文章に「ひげ」と書く時、漢字変換すると三つの候補が出て来ます。
「髭」「鬚」「髯」
これらはいずれも人間(主に男性)の顔面下部より生じる体毛を表わす漢字ですが、それぞれ意味があるのは当然として、どのように使い分ければいいのでしょうか。(※人生において、あまりそんな必要に迫られることもないでしょうが)
今回は、その辺りについて調べたので、紹介したいと思います。
髭(ひげ、シ)
一般的に「ひげ」と書いて当てられることの多い漢字ですが、これは「口ひげ」つまり鼻の下から唇の上に生じるひげを指します。
チャップリンの「ちょびひげ」から中国人のステレオタイプである「泥鰌ひげ」、そして厳めしい「カイゼルひげ」まで、古今東西さまざまなアレンジがなされています。
鬚(ひげ、シュ)
こちらは「顎(あご)ひげ」つまり顎の先端に生じるひげを指します。
長く伸ばすと仙人や山羊のような風貌となるので「ヤギひげ」などと呼ばれることもあります。

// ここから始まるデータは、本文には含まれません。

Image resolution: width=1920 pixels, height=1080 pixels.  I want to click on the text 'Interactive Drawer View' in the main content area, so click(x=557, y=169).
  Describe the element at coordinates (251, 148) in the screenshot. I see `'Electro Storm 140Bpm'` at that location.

単独で伸ばしている方はあまり見かけませんが、口ひげとセットで伸ばすと貫禄が出ていい感じですね。
髯(ひげ、ゼン)
この漢字はあまり見慣れないかも知れませんが、これは「頬(ほお)ひげ」つまり顔の側面に生じるひげを指します。
髯と言えば、中国大陸における四大伝奇の一つ『三国志演義』で活躍した名将・関羽が「美髯公(びぜんこう)」として有名ですが、立派なひげの中でも殊更に髯(ほおひげ)がすぐれていたためそう呼ばれました。
まとめ
日本語ではこれらをまとめて「ひげ」と呼ぶことが多いですが、他の言語には口・顎・頬それぞれのひげを表わす言葉はあっても、日本語の「ひげ」に該当する言葉(総称)はないそうです。
諸外国ではひげに対するこだわりが強いのか、手っ取り早く「ひげ」と十把ひとからげに呼ぶなんてとんでもない!と(もしかしたら)思っているのかも知れません。
日本では江戸時代以降、あまりひげは一般的ではなくなりましたが、今でも男性らしさの象徴として、彼らの表情を魅力的に彩り続けています。
「髭」「鬚」「髯」……もし文章で書く機会があったら、ちょっと意識して使い分けてみるのも楽しいものです。